• PROBLEM TO WORK ON: Search term "width": copy each line of the records that contains it.

• DATA FOR THIS TASK:
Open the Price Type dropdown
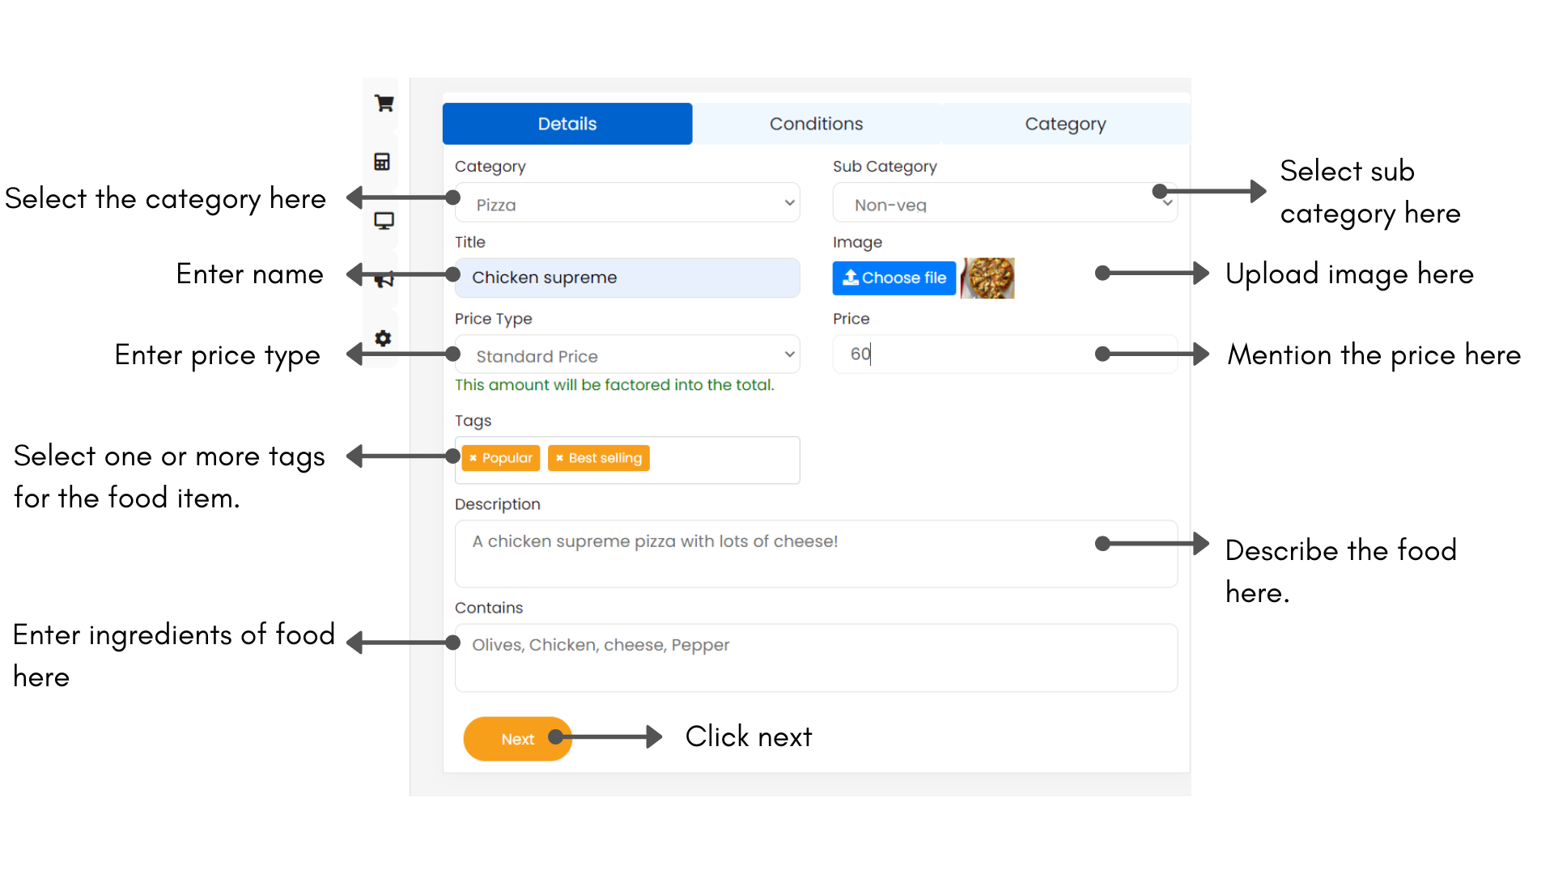The image size is (1554, 874). (x=627, y=355)
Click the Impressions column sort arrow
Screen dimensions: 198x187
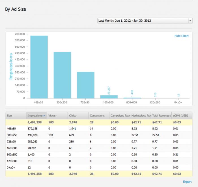coord(44,116)
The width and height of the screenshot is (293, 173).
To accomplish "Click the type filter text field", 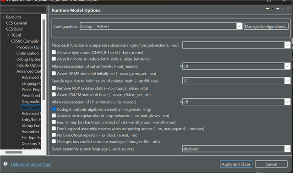I will pyautogui.click(x=23, y=9).
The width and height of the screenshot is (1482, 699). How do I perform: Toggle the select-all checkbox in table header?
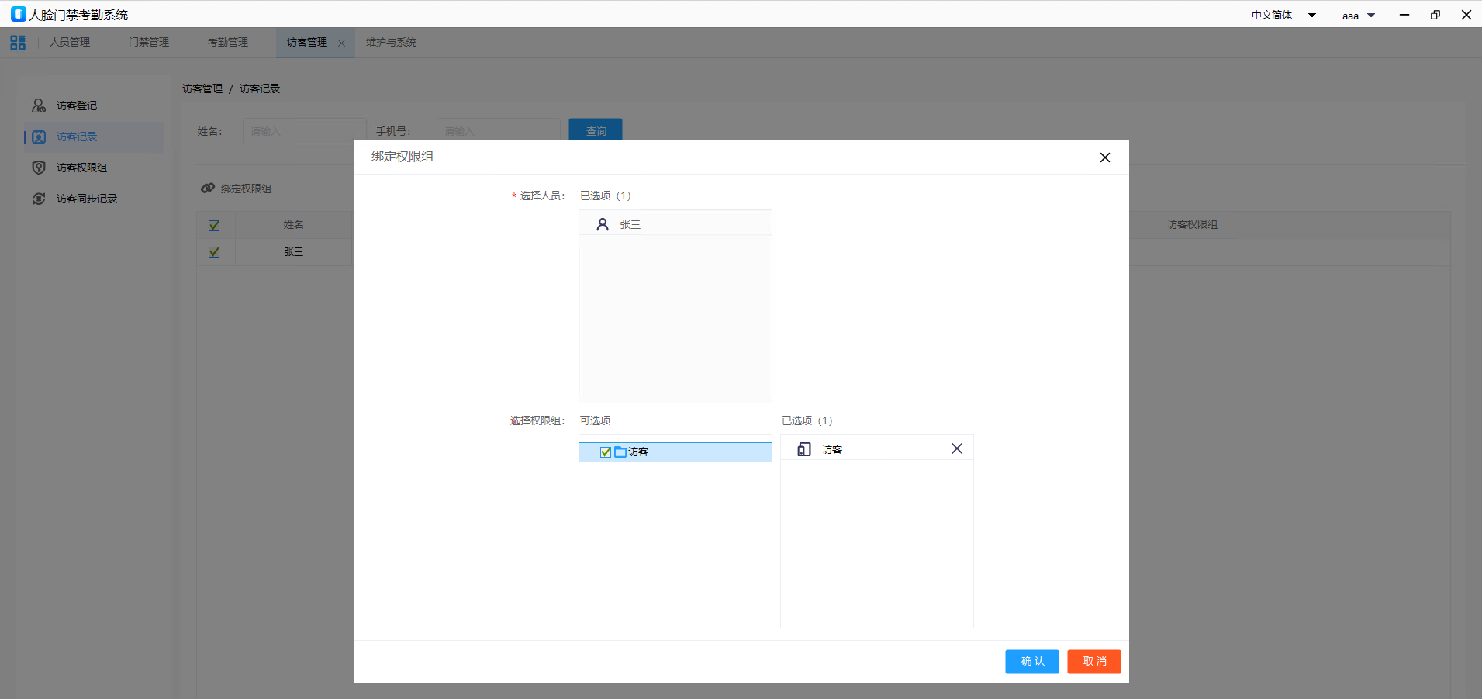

• ANSWER BELOW:
The width and height of the screenshot is (293, 173).
The width and height of the screenshot is (1482, 699). How do I perform: Toggle the select-all checkbox in table header?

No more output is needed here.